Sustainability Services: Why is “making sustainability native” critical to businesses and governments?

Successful trends follow similar paths: first, they’re a competitive advantage for early-adopters—then they become native to everyone who stays in the game. Since the start of the COVID-19 pandemic, there’s been a forced shift to digital; companies and individuals are learning what digital transformation really means and what “making digital native” looks like. The same will happen to sustainability—in all its forms from environmental, to social, to financial. Sustainability must become native to all businesses and government policy globally—as a part of every decision—from the leadership team to the shop floor.

Sustainability services will be instrumental in making the changes we know we have to make.

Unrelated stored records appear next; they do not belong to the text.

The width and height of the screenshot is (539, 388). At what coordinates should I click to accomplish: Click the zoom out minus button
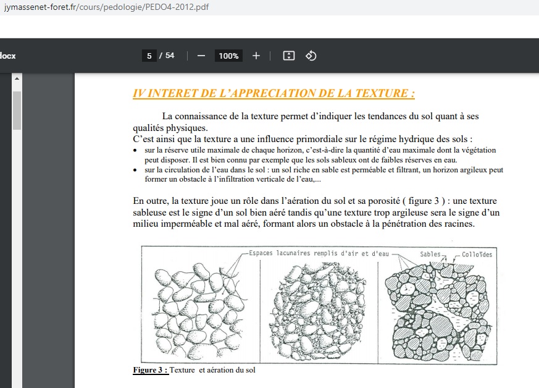pos(201,56)
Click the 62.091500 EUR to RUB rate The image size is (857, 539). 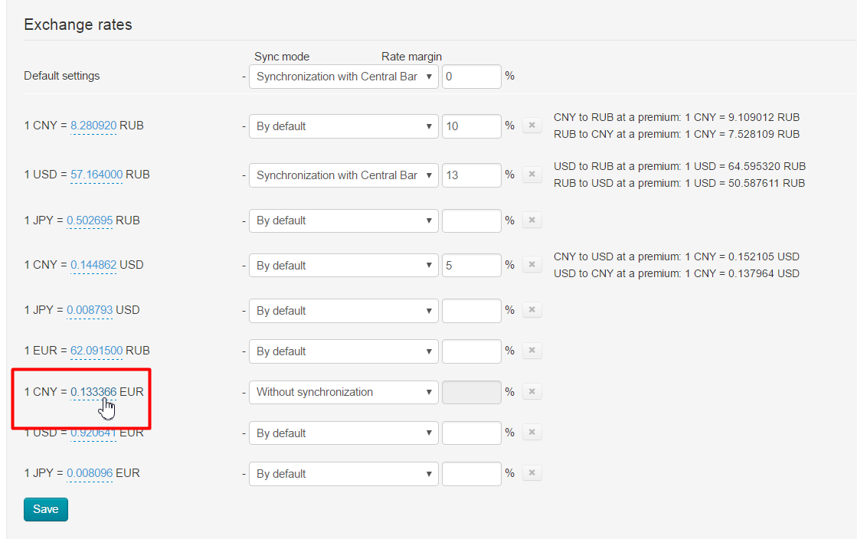click(x=96, y=351)
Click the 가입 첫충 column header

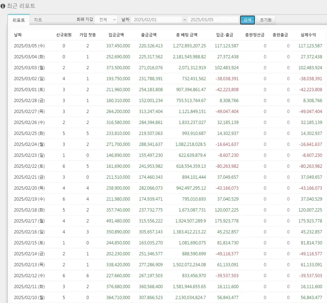pos(88,35)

I’ll define sustainability service providers broadly as any firm providing services (shock) that can help clients with all things sustainability through strategy consulting, design, implementation, managed services, technical consulting, and technology: think Accenture, IBM, McKinsey, Google Cloud, all their competitors, and all the niche players that might provide “boutique” consulting or technology. Of course, these firms provide a massive range of services and technology, but we’re seeing sustainability find its way into their portfolios in a variety of ways.

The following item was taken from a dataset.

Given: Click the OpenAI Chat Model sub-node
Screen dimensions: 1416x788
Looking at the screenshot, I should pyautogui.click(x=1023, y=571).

Sustainability must be woven end-to-end throughout operations, ecosystems, and policies.

Sustainability service providers hold the keys to what you could call sustainable transformation—and so do the partners they bring to the solutions table; however, for now, the sustainability services ecosystem is fragmented, undefined, and poorly understood.

Many service providers are starting to develop their sustainability capabilities and embed it in their portfolios. They’re also coming up with new ways of measuring value; check out Accenture’s 360-degree value efforts (and broader services) to measure impact internally (its own corporate social responsibility [CSR]) and in all its work with clients (whether they specifically asked for sustainability services or not).

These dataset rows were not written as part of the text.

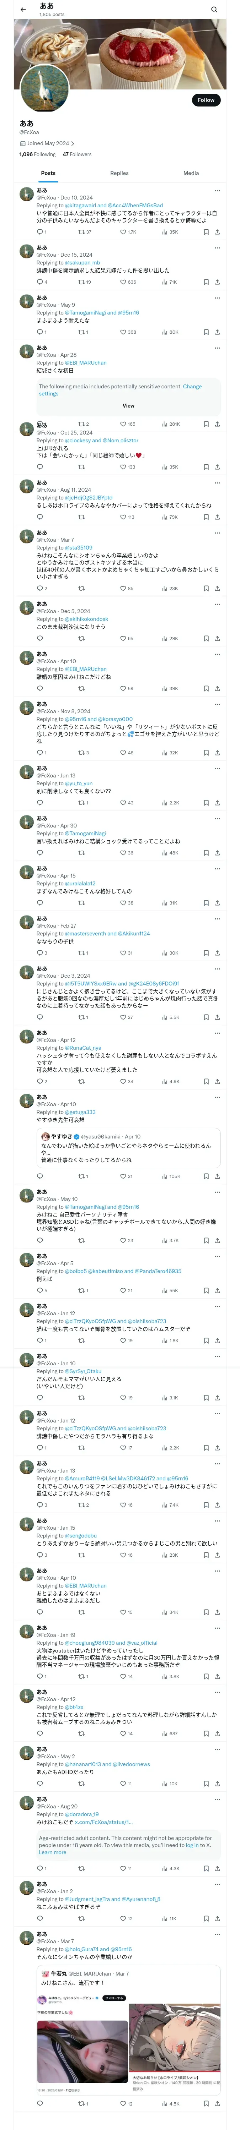This screenshot has height=2130, width=240.
Task: Like the May 9 post
Action: pyautogui.click(x=123, y=332)
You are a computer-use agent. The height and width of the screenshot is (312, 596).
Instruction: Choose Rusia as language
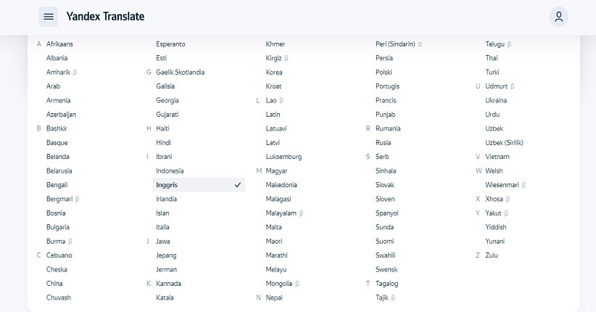coord(383,143)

The technology these service providers bring to life in delivering sustainability will also be instrumental. That’s not individual technologies like a one-off artificial intelligence (AI) project—it’s the combination of technologies, for example, automation, analytics, and AI working in partnership underpinned by cloud and enterprise management platforms—and then add on internet of things (IoT), blockchain, 5G, Edge computing, quantum computing, and a lot more as required. Through these combinations, anticipatory insights can help to optimize operations, reduce emissions, and inform decision making around multiple key performance indicators (KPIs), including sustainability. Digital infrastructure can also be designed with sustainability in mind, for example, sourcing renewable energy for cloud storage and processes, or migrating away from inefficient, energy-intensive datacentres.

Customers and employees will demand sustainability: we’re already seeing it in the customers’ demands for sustainable products and employees’ demands for their employers to think beyond shareholder value. Modern slavery in supply chains is one example that Tony’s Chocolate recently campaigned on. Sustainability is becoming native to the next generation, but existing leadership needs to champion it for now: CEOs and CFOs in particular. Of course, sustainability is beyond the efforts of a few—but it needs respected champions to trigger cultural shifts and put the money behind it. There needs to be a strategy for sustainability—but it can’t stand alone. Bring sustainability into every decision—from the shop floor to the global supply chain and finance. It must flow from the top down and the bottom up.

Service providers—across strategy and design, implementation, and continuous improvement—have a pivotal role in addressing all 17 UN Sustainable Development Goals.

Sustainability and the climate crisis will dominate business and policy decisions for decades. One way or another, businesses and governments need to make sustainability native to the core of everything they do; their customers, regulators, and voters, will force them to change. Strategy, operations, and innovation must be sustainable, or businesses will become obsolete, and governments ousted—no matter how much time they buy themselves by lobbying, achieving short-term wins, or simply committing funds to fix the damage their current actions cause.

To make sustainability native, businesses and governments must embed it end-to-end. Service providers can do this and be the defining factor in transforming business and policymaking. Despite recent waves of activity, the sustainability services ecosystem remains fragmented and poorly understood.